動物の飼育の仕方で個性は変わるでしょうか

行動遺伝学では、性格や行動には遺伝と環境の両方が重要な役割を果たしているといわれています。大雑把にいうと、ほぼ半分は遺伝で残り半分は環境が関わっているといわれているのです。

しかし、これは集団全体を見た時の割合であって、それぞれの個体で必ずしも遺伝と環境が半々というわけではありません。たとえば、いつも多くの天敵が存在する厳しい生存競争の中で生活している動物は、周囲を常に警戒する臆病(おくびょう)な性格になるでしょうし、まったく天敵のいない楽園のような場所で生活する動物はおっとりした動物になるでしょう。こうした集団間での違いは生息している環境が性格に大きく影響したから生じたと言えるでしょう。

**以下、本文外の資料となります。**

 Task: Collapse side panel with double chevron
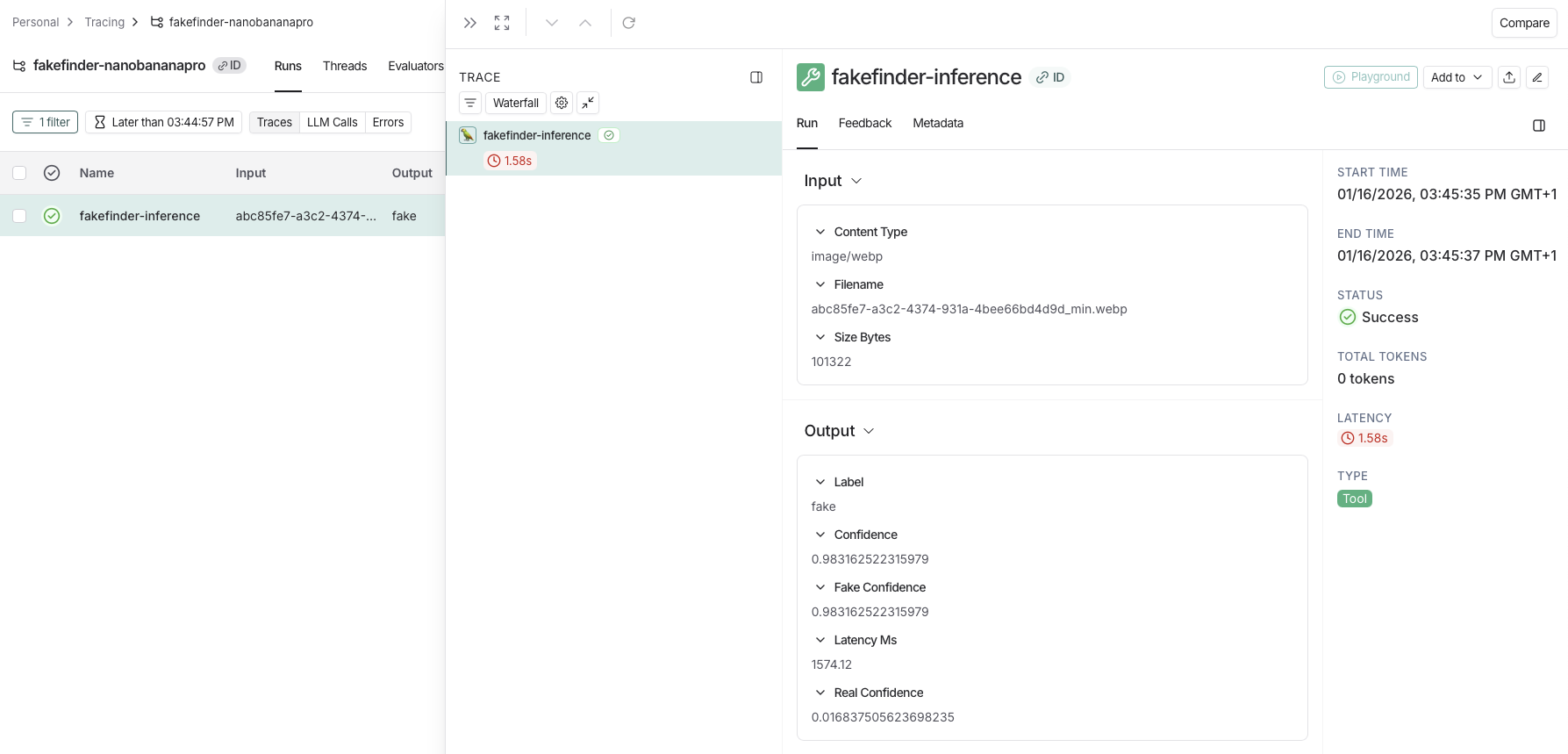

一方、家畜の飼育施設、たとえば養鶏場のような均一の飼育施設内で飼育されているニワトリでさえも顕著な個体差、性格の違いがみられることが一般的です。このような性格の個体差はもともと持っている遺伝的な違いが個体差を生み出したと考えられます。

このように、環境が均一だとより遺伝の影響が顕著に見えてきますし、環境が大きく異なれば遺伝よりも環境の影響がより強調されるでしょう。

私の家で飼育しているアカミミガメは、すでに10歳をはるかに超えていますが、まだまだ元気です。ここ数年は水槽を洗う際に庭に離すと私の周囲にまとわりついてきます。さらに甲羅から出した首の下を撫でると気持ちよさそうにしています。おそらくこの飼育環境うが我が家のアカミミガメを慣れた性格にしたのかもしれません。


チェルシーが旅立ってから3か月近くたとうとしています。家族でもそろそろ新しいイヌを家に迎えようかという話をしています。今回は保護施設に入っているワンちゃんを引き受けて里親になろうかと考えていますが、そういう場合はこれまでの「環境要因」は全く分かりません。さて、どのようになるか行動遺伝学者として楽しみです。